Re: [PATCH 0/8] fetch --recurse-submodules: fetch unpopulated submodules

Glen Choo <chooglen@xxxxxxxxxx> · Fri, 11 Feb 2022 10:39:56 +0800

Junio C Hamano <gitster@xxxxxxxxx> writes:

>>> The real question is not "in which submodules we fetch", but "what
>>> commits we fetch in these submodules".  I do not think there is a
>>> good answer to the latter.
>>>
>>> Of course, we we take this sequence instead:
>>>
>>> 	git checkout branch-with-submodules
>>> 	git fetch --recurse-submodules
>>> 	git checkout --recurse-submodules branch-with-submodules
>>> 	
>>> things should work correctly (I think we both are assuming that the
>>> other side allows to fetch _any_ object, not just ref), as "fetch"
>>> knows what superproject commit it is asked to complete, unlike the
>>> previous example you gave, where it does not have a clue on what
>>> superproject commit it is preparing submodules for, right?
>>
>> So, given my prior description of recursive fetch, we actually _do_ know
>> which superproject commits to prepare for and which submodule commits to
>> fetch.
>
> Just to make sure I understand what is going on, let me rephrase.
>
>  * To find out which submodule commits we need to fetch, we find new
>    commits in the superproject we just fetched, inspect the trees of
>    these commits to see gitlinks that name commits we need to fetch
>    into the submodule repositories.
>
>  * For that to work well, we need to know, from the path these
>    commits appear in the trees of the superproject, to find out from
>    which submodule to fetch these commits from.  And to make the
>    mapping from paths to submodule names, we need to read
>    .gitmodules from the same superproject commit we found the
>    submodule commit in (as during the history of the superproject,
>    the submodule may have moved around).
>
> If so, I understand why being able to read .gitmodules from
> superproject commits is essential.  The flow would become like
>
>  (1) fetch in the superproject
>
>  (2) iterate over each new superproject commit:
>      - read its .gitmodules
>      - iterate over each gitlink found in the superproject commit:
>        - map the path we found gitlink at into module name
>        - find the submodule repository initialized for the module
>          - if the submodule is not of local interest, skip
>          - add the submodule commit pointed by gitlink to the
>            set of commits that need to be fetched for the submodule [*]
>
>  (3) iterate over each submodule we found more than one commits that
>      need to be fetched in, and fetch these commits (we do not have
>      to go over the network to re-fetch commits that exist in the
>      object store and are reachable from the refs, but "fetch"
>      already knows how to optimize that).
>
> Am I on the right track?

Yup, I think that's quite an accurate description.
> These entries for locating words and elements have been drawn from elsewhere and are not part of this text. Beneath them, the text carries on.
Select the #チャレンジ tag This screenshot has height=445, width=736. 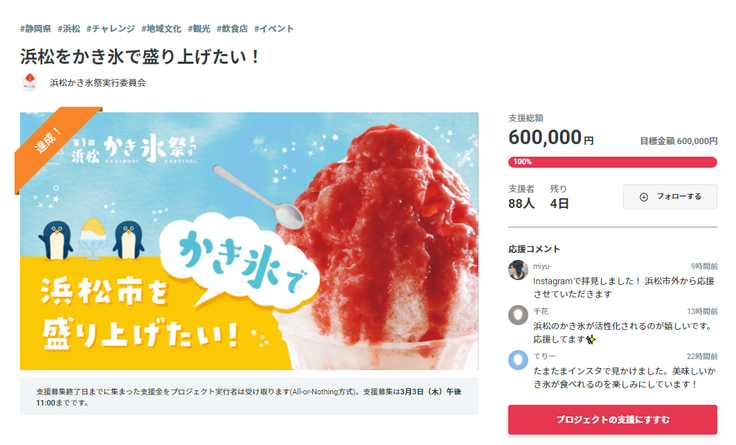tap(111, 29)
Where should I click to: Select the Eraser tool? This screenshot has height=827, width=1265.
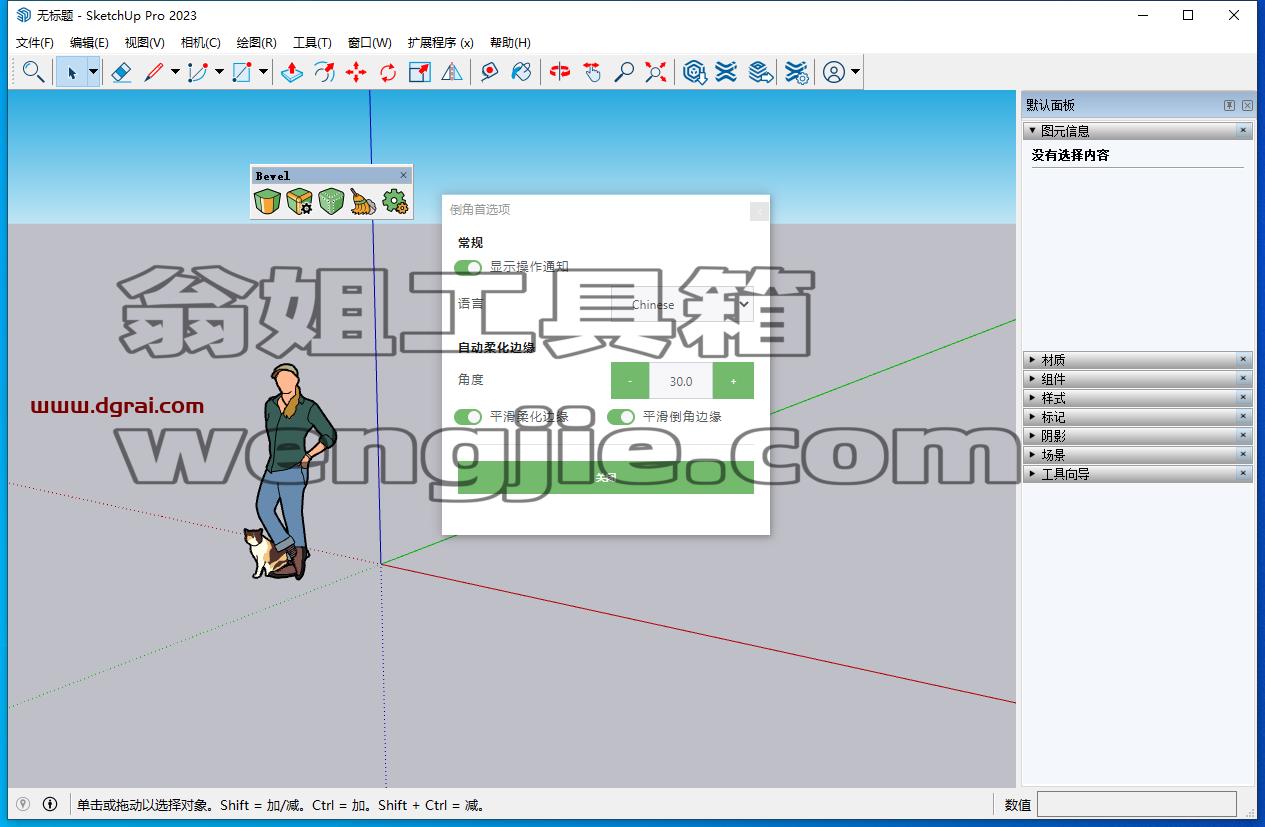121,72
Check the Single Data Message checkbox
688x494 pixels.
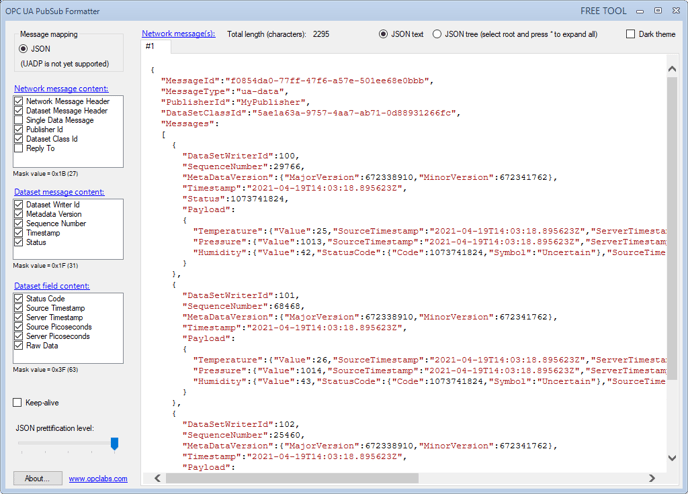coord(19,120)
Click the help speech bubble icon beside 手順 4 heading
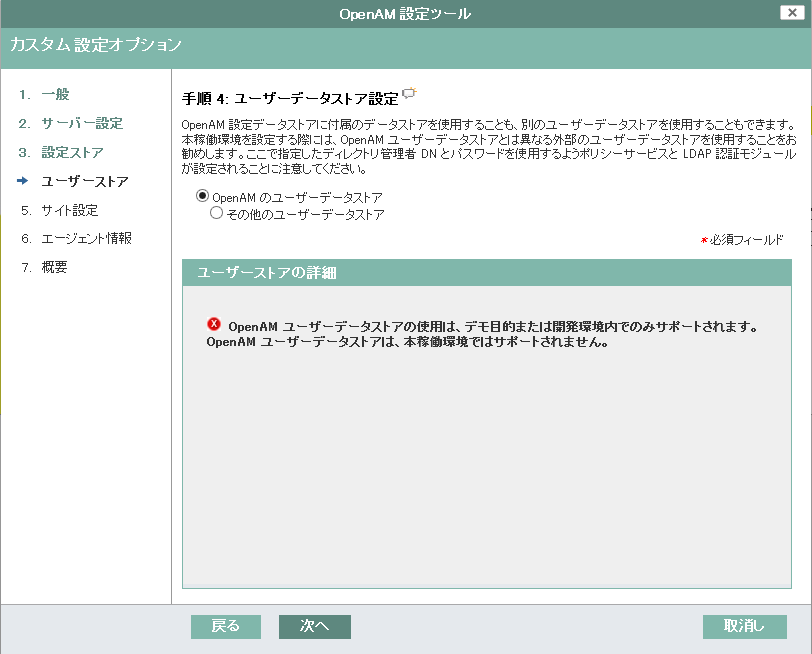The height and width of the screenshot is (654, 812). 409,95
In particular..

>  (2) iterate over each new superproject commit:
>      - read its .gitmodules

Prior to this series, .gitmodules is read from the filesystem even
though we may notice the missing commit in a non-checked-out
superproject commit.

>  (3) iterate over each submodule we found more than one commits that
>      need to be fetched in, and fetch these commits

Yes, this describes the new "fetch changed submodules behavior"
accurately. However, we also attempt to fetch checked out submodules,
and this is where the two fetching strategies, "yes" and "on-demand" [1]
matter:

"yes", aka "--recurse-submodules" tells "git fetch" to attempt to fetch
_every_ checked out submodule regardless of whether Git thinks it has
missing commits (if we do not find any missing commits, I believe it
defaults to the "git fetch <remote-name>" form). [2]
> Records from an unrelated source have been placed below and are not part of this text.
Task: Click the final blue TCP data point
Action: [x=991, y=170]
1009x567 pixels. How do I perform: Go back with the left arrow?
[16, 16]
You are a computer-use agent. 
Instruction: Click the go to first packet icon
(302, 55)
"on-demand", aka "--recurse-submodules=on-demand", is the 'default'
option. (It is 'default' as in the sense of not passing a
"--recurse-submodules" arg, not default as in passing
"--recurse-submodules" without an "="). With "on-demand", we _only_
attempt to fetch changed submodules. Vis-a-vis "yes", this strategy has
no effect on fetching non-checked-out submodules because we only
fetch changed, non-checked-out submodules anyway, but it lets us ignore
unchanged, checked out submodules.

[1] From Documentation/fetch-options.txt:

--recurse-submodules[=yes|on-demand|no]::
  This option controls if and under what conditions new commits of
  populated submodules should be fetched too. It can be used as a
  boolean option to completely disable recursion when set to 'no' or to
  unconditionally recurse into all populated submodules when set to
  'yes', which is the default when this option is used without any
  value. Use 'on-demand' to only recurse into a populated submodule
  when the superproject retrieves a commit that updates the submodule's
  reference to a commit that isn't already in the local submodule
  clone. By default, 'on-demand' is used, unless
`fetch.recurseSubmodules` is set (see linkgit:git-config[1]).

[2] Sidenote on the "yes" option: I think the rationale for doing
unconditional fetches is not clear to reviewers. Admittedly, beyond 'the
test suite fails', I don't really remember why either. I'll dig into
this as I respond to the reviewer feedback.